Sicilia, proiettile all’assessore Nelli Scilabra: coro di solidarietà

nelli scilabraUn proiettile calibro 32 è stato lasciato nella buca della posta dell’assessore regionale alla Formazione e Istruzione, Nelli Scilabra, 29 anni. Il ritrovamento del proiettile è avvenuto stamattina, mentre l’assessore era impegnata nel suo ufficio in una riunione con alcuni operatori dell’ente di formazione Ial. Indaga la polizia.
“Nessuno pensi di intimidire il governo regionale rispetto all’azione di denuncia del malaffare nel sistema della formazione professionale. Nessuno si aspetti sconti, timidezze o incertezze”. Lo ha detto all’Ansa il presidente della Regione siciliana, Rosario Crocetta, a proposito delle minacce all’assessore alla Formazione Nelli Scilabra, che ha trovato un proiettile calibro 32 nella buca delle lettere dell’assessorato. Crocetta esprime solidarieta’ al suo assessore, “una solidarieta’ – dice – non solo condivisa ma convissuta per avere sperimentato personalmente cosa vuol dire vivere con l’idea che altri possano decidere sul tuo destino”. “Nelli Scilabra – aggiunge – e’ una ragazza di 29 anni che ha messo a servizio del popolo siciliano la propria passione politica, la propria giovinezza e la propria vita. I giovani siciliani guardino a Nelli come a un modello e io sono orgoglioso di averla scelta come assessore”.

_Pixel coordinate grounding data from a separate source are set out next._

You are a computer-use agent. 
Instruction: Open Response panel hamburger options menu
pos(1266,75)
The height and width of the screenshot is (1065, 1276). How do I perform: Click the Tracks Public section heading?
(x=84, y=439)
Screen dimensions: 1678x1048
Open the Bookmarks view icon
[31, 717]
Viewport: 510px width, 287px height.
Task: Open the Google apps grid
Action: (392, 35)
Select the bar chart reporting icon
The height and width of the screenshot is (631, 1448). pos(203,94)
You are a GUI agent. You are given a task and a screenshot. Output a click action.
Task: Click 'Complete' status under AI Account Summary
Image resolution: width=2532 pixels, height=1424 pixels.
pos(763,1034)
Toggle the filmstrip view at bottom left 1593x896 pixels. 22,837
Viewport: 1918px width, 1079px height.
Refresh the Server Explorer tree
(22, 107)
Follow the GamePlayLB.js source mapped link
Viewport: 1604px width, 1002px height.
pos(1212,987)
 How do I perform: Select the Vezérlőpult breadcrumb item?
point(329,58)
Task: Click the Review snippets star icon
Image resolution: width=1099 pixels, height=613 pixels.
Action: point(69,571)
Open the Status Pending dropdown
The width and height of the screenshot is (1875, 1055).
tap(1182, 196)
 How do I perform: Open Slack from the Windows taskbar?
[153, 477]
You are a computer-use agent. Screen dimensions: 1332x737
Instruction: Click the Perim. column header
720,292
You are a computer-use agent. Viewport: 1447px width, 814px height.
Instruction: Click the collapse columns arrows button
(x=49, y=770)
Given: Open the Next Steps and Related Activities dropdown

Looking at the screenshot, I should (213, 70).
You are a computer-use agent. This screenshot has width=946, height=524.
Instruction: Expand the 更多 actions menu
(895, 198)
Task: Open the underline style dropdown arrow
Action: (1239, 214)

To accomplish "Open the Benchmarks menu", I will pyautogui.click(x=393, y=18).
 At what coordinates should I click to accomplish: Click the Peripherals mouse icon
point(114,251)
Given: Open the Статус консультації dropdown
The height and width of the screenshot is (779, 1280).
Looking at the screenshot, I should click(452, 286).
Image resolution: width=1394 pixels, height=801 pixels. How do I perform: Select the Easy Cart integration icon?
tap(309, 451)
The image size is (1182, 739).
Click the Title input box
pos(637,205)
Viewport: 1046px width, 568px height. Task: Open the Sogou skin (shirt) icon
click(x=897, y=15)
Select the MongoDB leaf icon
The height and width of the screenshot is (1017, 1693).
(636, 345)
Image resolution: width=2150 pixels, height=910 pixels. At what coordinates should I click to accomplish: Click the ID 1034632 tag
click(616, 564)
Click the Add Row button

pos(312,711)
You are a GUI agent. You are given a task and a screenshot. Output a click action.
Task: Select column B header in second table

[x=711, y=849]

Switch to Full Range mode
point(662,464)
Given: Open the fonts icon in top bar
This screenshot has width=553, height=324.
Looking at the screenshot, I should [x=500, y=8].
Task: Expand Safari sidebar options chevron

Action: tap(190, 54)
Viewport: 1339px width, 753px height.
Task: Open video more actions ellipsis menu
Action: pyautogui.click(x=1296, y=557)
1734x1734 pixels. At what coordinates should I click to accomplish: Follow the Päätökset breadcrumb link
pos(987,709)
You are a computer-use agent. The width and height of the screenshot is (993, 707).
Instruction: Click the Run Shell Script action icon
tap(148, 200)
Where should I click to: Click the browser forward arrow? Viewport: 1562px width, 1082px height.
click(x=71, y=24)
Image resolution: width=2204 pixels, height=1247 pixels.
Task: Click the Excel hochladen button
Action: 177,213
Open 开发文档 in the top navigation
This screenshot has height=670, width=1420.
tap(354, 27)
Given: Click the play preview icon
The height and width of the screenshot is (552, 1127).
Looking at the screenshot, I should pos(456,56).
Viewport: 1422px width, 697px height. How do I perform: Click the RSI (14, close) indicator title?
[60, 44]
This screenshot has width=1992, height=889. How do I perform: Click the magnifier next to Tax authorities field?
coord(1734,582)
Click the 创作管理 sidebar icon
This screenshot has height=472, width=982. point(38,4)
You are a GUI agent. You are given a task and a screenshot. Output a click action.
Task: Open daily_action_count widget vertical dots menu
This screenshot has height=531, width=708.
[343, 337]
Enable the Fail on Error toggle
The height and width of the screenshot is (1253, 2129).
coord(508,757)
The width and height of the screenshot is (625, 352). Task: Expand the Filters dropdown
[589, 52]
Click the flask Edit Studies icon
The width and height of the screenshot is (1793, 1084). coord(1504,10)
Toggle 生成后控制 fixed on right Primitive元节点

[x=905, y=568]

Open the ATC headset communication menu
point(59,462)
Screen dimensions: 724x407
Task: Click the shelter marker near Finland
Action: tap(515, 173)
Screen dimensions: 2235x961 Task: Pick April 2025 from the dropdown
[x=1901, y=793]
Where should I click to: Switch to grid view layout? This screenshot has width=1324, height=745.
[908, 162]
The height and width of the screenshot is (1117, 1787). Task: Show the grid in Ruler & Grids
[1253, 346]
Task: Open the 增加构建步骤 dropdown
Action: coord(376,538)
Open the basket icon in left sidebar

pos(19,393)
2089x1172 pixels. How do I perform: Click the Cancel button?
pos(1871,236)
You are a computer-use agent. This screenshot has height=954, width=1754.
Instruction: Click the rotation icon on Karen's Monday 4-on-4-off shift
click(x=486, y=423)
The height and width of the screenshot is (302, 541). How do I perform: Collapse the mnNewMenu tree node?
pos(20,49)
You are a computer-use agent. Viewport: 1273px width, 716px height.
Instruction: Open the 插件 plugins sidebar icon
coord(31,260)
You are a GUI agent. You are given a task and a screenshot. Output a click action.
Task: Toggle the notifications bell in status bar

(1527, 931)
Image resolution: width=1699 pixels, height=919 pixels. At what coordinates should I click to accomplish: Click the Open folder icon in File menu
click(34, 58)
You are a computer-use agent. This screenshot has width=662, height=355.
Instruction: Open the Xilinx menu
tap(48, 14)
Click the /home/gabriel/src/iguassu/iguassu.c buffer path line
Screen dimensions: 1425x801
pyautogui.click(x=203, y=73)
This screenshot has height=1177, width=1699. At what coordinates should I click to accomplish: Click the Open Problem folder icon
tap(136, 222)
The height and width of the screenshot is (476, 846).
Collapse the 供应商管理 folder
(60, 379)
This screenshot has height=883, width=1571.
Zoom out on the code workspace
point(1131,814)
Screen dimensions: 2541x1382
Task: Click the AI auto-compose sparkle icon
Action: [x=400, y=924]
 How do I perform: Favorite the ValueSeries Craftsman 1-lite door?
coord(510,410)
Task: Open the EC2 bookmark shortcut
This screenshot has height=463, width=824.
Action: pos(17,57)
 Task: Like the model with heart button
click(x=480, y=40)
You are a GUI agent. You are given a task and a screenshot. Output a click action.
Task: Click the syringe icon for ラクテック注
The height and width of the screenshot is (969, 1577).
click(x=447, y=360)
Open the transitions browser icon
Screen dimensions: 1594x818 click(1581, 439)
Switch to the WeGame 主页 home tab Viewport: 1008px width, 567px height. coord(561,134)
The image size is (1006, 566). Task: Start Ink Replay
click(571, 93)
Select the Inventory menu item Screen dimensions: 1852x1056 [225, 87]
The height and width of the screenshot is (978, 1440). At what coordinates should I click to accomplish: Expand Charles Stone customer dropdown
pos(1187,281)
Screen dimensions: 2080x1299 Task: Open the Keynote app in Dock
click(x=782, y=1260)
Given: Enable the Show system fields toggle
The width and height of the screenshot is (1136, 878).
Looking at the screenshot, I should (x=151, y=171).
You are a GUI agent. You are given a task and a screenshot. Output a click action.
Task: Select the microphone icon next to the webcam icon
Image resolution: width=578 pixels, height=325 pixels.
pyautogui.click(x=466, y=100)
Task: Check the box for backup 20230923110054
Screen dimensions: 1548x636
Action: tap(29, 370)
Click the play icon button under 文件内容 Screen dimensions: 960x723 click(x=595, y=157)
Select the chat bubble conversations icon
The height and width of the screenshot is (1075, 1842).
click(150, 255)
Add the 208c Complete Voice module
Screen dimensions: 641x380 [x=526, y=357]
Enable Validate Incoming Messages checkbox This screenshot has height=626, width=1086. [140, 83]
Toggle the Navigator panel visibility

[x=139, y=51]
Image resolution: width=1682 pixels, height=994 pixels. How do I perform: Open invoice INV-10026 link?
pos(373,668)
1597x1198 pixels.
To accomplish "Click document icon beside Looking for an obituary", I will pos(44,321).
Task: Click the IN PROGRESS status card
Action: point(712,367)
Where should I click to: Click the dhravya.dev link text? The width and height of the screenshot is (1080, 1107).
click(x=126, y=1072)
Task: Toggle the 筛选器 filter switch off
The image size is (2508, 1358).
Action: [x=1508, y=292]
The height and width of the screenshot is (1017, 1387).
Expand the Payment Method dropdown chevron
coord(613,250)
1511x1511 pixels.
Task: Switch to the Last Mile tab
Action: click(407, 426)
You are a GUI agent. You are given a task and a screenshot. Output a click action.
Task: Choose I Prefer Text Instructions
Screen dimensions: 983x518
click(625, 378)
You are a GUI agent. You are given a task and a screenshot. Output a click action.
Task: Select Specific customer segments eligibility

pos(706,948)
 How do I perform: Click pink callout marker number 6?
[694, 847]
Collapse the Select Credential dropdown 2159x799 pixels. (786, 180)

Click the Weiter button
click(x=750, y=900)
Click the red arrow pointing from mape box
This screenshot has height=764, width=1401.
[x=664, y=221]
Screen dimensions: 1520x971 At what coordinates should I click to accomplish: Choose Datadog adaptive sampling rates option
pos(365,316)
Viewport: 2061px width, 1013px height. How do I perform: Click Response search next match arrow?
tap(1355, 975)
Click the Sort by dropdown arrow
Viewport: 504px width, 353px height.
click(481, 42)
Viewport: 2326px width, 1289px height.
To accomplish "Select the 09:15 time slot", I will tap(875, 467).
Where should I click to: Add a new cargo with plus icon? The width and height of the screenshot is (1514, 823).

“Ieri il presidente Crocetta, oggi l’assessore Scilabra e’ oggetto di un vile e gravissimo atto intimidatorio che non va sottovalutato sul piano politico”. Lo dice il senatore del Pd Giuseppe Lumia che manifesta “solidarieta’ e pieno sostegno all’assessore Scilabra, al suo staff e ai tanti giovani che condividono questa straordinaria stagione di cambiamento”. “E’ evidente a tutti – aggiunge Lumia – che l’azione di pulizia e risanamento portata avanti nel settore della formazione dal presidente e dall’assessore ha messo in crisi equilibri di potere economici e politici tanto rilevanti quanto squallidi. un sistema affaristico-clientelare che raramente ha portato benefici agli utenti e che in molti casi ha mortificato i lavoratori a cui non sono stati garantiti gli stipendi”. “Chiedo al mio partito – conclude Lumia – di dare dei segnali forti e alla politica tutta di sostenere questa battaglia per il rinnovamento della Sicilia”.


”Lavorare in queste condizioni diventa ogni giorno piu’ difficile e preoccupante, oltre che rischioso. E’ un continuo crescendo di tensione, che non lascia presagire nulla di buono. Auspico che gli inquirenti facciano subito luce sugli ultimi episodi di intimidazione a carico di esponenti politici. All’assessore regionale all’Istruzione e Formazione professionale, Nelli Scilabra, va la massima solidarieta’ personale e di tutto il Parlamento siciliano”. Lo afferma il presidente dell’Assemblea regionale siciliana, Giovanni Ardizzone.
“L’intimidazione all’assessore Scilabra e’ la triste conferma di quanto sia difficile operare in Sicilia per il cambiamento”. Lo dice il capogruppo dell’Unione di Centro all’Assemblea regionale siciliana, Lillo Firetto, aggiungendo: “I parlamentari regionali dell’Udc esprimono solidarieta’ all’assessore e auspicano che non venga meno il suo impegno per le riforme e la legalita’”.